Thunder Across the Swamp: The Fight for the Lower Mississippi, February-May 1863
by Dr. Donald S. Frazier

Product Details

  • Reading level: Ages 16 and up
  • Hardcover: 630 pages
  • Publisher: State House Press (September 28, 2011)
  • Language: English
  • ISBN-10: 1933337443
  • ISBN-13: 978-1933337449

Thunder Across the Swamp: The Fight for the Lower Mississippi, February-May 1863 by Donals S. FrazierAfter the fall of New Orleans Civil War history moves away from Louisiana toward Grant in Tennessee.  The battle for control of the Mississippi River centers on Vicksburg not the lower portion of the river.  History drops in for the fall of Port Hudson and lingers for the Red River Campaign.  After that, history runs off to Georgia and Virginia, never to return.  Even a well-read person could conclude that nothing happens in Louisiana during most of the war.

Dr. Donald S. Frazier is changing this view with his excellent books on the war in Louisiana and Texas.  “Fire in the Cane Field” covers January 1861 to January 1863 setting the stage for this book.  These two books are the first volumes of the “Louisiana Quadrille” covering this theater for the entire war.  Doing this is a labor of love for the author and new history for the majority of the readers.  Each book is a complete standalone history but reading them in sequence is the best learning experience.

This is a complex area, national politics, occupation problems, the need for sugar and cotton and questions about the status of the newly freed Blacks compete with fighting a war.  The Confederates are not going to lose control of the Mississippi River and Louisiana without a real fight.  This is a critical area keeping the Confederate States of America a single geographic unit.  Additionally, Texas cattle and Louisiana sugar are vital resources.  While Vicksburg hangs on, Louisiana fights to maintain or retake territory.

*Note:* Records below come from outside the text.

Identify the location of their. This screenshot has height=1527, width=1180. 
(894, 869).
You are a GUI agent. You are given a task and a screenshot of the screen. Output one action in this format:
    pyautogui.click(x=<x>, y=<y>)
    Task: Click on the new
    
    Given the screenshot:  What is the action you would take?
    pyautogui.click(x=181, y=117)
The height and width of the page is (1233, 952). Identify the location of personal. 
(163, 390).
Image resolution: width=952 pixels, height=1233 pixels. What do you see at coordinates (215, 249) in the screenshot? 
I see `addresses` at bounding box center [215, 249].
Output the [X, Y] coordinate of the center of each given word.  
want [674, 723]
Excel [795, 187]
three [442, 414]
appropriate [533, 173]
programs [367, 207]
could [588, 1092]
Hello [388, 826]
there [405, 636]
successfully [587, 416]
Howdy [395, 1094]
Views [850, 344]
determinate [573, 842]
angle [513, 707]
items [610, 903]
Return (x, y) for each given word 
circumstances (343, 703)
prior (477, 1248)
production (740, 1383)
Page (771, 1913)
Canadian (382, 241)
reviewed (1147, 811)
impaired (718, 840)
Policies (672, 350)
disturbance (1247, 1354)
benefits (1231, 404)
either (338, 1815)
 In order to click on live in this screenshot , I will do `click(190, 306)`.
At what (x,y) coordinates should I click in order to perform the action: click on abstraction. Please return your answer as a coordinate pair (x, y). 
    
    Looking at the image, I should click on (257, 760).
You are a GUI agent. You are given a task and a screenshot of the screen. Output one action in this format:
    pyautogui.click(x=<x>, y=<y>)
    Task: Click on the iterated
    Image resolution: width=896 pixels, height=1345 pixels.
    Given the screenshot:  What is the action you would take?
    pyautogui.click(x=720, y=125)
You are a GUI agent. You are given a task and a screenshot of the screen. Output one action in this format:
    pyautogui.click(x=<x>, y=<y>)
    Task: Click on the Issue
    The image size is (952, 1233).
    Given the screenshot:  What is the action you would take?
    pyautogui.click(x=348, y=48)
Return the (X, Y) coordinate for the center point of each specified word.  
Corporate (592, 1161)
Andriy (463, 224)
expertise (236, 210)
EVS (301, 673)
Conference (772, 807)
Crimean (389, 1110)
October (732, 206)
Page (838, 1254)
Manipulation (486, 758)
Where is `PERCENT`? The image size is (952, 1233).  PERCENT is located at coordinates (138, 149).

With Grant closing in on Vicksburg, N. P. Banks embarks on a campaign to bypass Port Hudson and open an alternate water route to the Gulf.  This is a history of that campaign and the relationship between Banks and Grant.  The fighting is both on land and on the water.  The rivers, lakes and bayous force each side to have a “Brown Water Navy”.  The author moves from land to water to land without any problems.  We see how the Ironclads and Cottonclads are built, maintained, fight and are repaired.  The problems of operating in a largely unmapped area, trying to find the enemy are well covered.  The author writes in the present, meaning we see the campaign unfold just as they did.  The reader understands why wrong decisions seemed right at the time.

This is a serious history, fully footnoted with excellent sources.  While detailed the text is clear concise, descriptive, informative and fun to read.  Maps are in the right place.  We have enough maps to not get lost and stay in the picture.  I am a big fan of this series.  It opens a new theater with experience that is closer to the majority of commands.  This is not the war of huge armies with plenty of supplies.  This is a war of small armies, always in need of more Cavalry and artillery.  Of commands that need to supply themselves, long before Sherman’s March.  This is an exhausting deadly war of small battles and grueling marches.  Doctor Frazier is seeing that these men finally have a quality history.